Many of the causative genes described here were identified using a candidate gene approach, in which genes are selected based on findings of preceding genetic linkage analysis or molecular pathway information [63]. Considering that the human genome encodes at least 20,000 protein-coding genes, the candidate gene approach focuses only on a small fraction of the genome with the remainder unanalyzed. Genome-wide association studies (GWAS) using single nucleotide polymorphisms (SNPs) can significantly expedite linkage analysis by narrowing the regions of interest for further directed sequencing. GWAS has been used in the cardiac electrophysiological field and has resulted in the identification of several new loci involved in long QT syndrome, a key role for calcium signaling pathways in myocardial repolarization [64], and many other ECG parameters [41], [65].

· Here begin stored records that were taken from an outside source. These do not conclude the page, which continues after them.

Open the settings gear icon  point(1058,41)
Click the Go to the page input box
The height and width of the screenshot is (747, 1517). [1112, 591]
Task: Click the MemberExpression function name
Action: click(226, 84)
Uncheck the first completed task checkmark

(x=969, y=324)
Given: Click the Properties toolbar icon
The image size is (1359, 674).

GWAS on heart rate revealed the genetic heterogeneity of heart rate regulation and 21 loci were identified; including HCN4, gap junction gene GJA1, and the atrial α-myosin heavy chain (α-MHC) gene MYH6 [41]. A rare MYH6 variant, R721W, that predisposes individuals to SSS susceptibility has been previously identified [66]; however, the disease-causing MYH6 mutations for familial SSS and their underlying mechanisms remain unknown. We screened nine genotype-negative probands with SSS families for mutations in MYH6 and identified an in-frame 3-bp deletion that was predicted to delete one residue (delE933) at the highly conserved coiled-coil structure within the binding motif of myosin-binding protein C in one patient [66]. Irregular fluorescent speckles retained in the cytoplasm with substantially disrupted sarcomere striation have been observed in neonatal rat cardiomyocytes transfected with α-MHC mutants carrying delE933 or R721W. In addition to sarcomere impairments, delE933 α-MHC exhibited electrophysiological abnormalities both in vitro and in vivo. The atrial cardiomyocyte cell line HL-1 stably expressing delE933 α-MHC showed a significantly slower conduction velocity on multielectrode array when compared with those of wild-type α-MHC or control plasmid transfected cells. Furthermore, targeted morpholino knockdown of MYH6 in zebrafish resulted in significantly reduced heart rate that could be rescued by co-expressed wild-type human α-MHC and not by delE933 α-MHC. These data reinforces the relevance of MYH6 in sinus node function and suggests that structural damage to the sarcomere and functional impairment of atrial action potential propagation may underlie familial SSS with MYH6 mutations [66].

Conclusions

It is now clear that a number of genes are involved in inherited bradyarrhythmia. Recent genetic studies have demonstrated that inherited arrhythmia is attributable to many genes with diverse functions. While the precise underlying mechanisms remain to be elucidated; these genetic defects may disrupt important cardiac functions including electrophysiological properties, development, cardioprotection, and the structural integrity of the membrane and sarcomere, ultimately leading to bradyarrhythmia. However, there are a large number of patients suffering from bradyarrhythmia whose etiologies remain unknown. As we have recently identified a novel MYH6 mutation based on the most advanced genomic findings using GWAS to investigate SSS [66], new technologies such as next generation sequencing may provide the opportunity to identify new genes for inherited bradyarrhythmia as well as novel insights into the molecular mechanisms behind cardiac rhythm regulation.

Conflict of interest

The authors have no conflicts of interest to declare.